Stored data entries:
------------------------------------

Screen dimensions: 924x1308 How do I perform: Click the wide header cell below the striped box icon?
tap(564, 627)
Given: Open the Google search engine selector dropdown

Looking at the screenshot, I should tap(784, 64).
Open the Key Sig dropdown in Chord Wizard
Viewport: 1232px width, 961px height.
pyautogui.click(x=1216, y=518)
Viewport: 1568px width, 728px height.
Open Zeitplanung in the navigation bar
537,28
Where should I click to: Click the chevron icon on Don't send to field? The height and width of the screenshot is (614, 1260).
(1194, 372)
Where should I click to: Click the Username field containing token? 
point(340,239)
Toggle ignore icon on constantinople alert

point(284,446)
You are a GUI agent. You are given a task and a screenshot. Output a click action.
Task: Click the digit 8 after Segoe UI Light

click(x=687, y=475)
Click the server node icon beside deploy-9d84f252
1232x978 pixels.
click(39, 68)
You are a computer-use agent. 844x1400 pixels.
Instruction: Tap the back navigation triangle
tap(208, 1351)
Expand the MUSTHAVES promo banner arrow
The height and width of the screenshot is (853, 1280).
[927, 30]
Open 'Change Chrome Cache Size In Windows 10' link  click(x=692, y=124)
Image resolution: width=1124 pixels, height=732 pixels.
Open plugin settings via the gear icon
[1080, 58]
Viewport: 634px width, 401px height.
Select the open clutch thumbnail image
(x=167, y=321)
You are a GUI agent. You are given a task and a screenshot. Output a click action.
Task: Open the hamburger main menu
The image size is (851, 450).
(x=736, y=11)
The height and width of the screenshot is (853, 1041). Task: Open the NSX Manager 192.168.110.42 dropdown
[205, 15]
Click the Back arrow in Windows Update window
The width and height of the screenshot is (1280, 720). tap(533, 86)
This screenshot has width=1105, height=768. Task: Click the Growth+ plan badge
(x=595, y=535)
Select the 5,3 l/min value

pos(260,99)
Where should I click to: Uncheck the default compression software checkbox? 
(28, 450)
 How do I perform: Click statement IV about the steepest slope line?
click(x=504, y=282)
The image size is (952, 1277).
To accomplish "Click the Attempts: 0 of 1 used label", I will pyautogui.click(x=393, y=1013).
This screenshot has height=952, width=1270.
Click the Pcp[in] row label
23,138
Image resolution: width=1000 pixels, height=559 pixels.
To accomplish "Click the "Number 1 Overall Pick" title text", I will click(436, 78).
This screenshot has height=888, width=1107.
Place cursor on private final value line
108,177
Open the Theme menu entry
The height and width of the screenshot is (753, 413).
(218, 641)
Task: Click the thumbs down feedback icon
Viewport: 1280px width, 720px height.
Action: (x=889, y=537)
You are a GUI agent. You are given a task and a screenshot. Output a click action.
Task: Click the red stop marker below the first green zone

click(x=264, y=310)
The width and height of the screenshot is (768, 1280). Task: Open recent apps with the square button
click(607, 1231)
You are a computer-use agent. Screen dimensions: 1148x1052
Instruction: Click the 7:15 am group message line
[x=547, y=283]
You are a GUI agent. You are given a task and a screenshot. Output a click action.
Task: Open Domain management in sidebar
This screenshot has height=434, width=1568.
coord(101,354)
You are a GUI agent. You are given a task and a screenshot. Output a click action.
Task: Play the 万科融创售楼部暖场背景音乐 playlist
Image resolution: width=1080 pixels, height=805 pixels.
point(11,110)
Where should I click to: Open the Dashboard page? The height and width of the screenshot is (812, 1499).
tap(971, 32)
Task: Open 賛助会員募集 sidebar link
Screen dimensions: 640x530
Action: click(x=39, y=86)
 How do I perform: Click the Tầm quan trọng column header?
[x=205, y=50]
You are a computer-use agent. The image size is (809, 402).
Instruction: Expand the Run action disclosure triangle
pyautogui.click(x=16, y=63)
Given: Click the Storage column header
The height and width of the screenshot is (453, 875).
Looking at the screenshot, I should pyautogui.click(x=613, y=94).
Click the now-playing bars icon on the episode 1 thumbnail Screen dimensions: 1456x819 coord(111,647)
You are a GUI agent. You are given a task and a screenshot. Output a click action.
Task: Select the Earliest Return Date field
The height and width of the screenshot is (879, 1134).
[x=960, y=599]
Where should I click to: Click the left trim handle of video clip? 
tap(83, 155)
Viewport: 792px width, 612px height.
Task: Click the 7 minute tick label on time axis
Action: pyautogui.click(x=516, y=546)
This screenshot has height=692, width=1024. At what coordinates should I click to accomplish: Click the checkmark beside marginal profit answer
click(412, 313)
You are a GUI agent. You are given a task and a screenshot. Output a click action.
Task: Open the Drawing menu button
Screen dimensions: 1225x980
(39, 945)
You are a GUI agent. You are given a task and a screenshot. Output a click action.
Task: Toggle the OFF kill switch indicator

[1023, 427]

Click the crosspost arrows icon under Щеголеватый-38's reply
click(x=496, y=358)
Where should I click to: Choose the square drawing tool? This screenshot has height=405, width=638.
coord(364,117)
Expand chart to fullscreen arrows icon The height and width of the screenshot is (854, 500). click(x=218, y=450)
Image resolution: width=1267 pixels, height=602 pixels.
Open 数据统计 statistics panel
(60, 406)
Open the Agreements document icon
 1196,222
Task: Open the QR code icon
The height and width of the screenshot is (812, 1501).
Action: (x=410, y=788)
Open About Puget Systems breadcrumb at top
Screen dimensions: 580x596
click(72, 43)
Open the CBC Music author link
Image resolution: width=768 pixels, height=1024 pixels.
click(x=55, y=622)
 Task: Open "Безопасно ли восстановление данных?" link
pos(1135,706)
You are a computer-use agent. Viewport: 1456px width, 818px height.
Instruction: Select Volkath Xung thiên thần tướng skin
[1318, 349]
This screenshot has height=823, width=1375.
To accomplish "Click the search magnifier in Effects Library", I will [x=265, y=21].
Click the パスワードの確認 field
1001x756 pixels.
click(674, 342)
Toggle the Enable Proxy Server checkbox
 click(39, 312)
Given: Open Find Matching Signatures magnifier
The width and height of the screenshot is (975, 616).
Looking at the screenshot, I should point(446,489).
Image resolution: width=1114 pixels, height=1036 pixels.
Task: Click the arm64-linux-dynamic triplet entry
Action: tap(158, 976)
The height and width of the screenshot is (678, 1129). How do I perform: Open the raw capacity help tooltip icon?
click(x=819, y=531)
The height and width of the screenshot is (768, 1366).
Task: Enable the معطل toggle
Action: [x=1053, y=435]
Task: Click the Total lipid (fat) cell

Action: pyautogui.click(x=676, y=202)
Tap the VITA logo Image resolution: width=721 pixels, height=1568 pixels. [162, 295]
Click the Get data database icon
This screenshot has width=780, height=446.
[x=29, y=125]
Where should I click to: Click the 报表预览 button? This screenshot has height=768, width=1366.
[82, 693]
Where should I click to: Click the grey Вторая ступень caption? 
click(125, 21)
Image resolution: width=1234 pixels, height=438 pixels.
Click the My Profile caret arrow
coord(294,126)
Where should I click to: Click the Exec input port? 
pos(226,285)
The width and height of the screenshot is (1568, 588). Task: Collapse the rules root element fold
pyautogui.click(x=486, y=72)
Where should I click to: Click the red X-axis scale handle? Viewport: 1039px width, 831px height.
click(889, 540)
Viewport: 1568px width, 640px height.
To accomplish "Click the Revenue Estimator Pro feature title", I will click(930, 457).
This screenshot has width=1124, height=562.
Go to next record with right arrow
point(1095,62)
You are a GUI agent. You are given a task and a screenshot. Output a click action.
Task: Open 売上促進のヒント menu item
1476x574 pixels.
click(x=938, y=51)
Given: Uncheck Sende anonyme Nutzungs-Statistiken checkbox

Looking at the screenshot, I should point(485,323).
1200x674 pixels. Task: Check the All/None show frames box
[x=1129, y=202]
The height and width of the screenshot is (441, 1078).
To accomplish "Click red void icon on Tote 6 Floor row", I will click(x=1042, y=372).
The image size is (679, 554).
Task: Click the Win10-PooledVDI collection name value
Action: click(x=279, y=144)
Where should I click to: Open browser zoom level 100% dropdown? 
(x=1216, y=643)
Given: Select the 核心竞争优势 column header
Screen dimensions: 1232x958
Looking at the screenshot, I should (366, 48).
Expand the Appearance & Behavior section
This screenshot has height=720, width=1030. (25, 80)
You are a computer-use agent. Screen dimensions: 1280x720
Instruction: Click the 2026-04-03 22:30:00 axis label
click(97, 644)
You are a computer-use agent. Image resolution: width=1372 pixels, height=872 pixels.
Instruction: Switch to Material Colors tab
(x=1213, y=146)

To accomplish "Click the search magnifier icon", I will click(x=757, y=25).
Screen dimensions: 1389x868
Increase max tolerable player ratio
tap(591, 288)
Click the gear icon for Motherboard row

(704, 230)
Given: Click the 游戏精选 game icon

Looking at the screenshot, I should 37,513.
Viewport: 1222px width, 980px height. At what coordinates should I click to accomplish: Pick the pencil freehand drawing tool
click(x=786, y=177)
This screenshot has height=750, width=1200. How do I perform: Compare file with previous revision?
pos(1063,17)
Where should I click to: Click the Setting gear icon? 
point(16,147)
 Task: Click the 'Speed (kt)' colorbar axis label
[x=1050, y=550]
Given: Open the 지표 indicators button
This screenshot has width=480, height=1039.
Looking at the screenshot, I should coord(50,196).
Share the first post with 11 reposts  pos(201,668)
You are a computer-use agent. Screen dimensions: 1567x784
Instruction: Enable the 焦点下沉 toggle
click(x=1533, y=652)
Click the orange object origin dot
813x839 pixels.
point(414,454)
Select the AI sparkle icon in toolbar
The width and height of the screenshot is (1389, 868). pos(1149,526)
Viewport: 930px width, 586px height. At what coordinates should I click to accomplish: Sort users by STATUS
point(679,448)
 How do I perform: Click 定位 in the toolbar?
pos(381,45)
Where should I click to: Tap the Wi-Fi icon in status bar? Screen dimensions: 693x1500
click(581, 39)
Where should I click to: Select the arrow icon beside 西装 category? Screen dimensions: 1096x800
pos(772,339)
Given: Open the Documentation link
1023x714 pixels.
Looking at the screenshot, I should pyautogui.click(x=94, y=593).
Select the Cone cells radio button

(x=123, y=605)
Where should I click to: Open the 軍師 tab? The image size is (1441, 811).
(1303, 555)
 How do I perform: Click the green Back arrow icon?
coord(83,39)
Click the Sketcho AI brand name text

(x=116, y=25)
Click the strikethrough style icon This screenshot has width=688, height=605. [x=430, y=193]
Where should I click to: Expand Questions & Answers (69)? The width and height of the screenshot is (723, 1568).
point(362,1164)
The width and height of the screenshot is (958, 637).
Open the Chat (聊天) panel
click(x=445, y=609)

------------------------------------

● **Work instruction**: Across the data above, how many lines carry the word "menu"? Only the number is needed.

● **Response area**: 4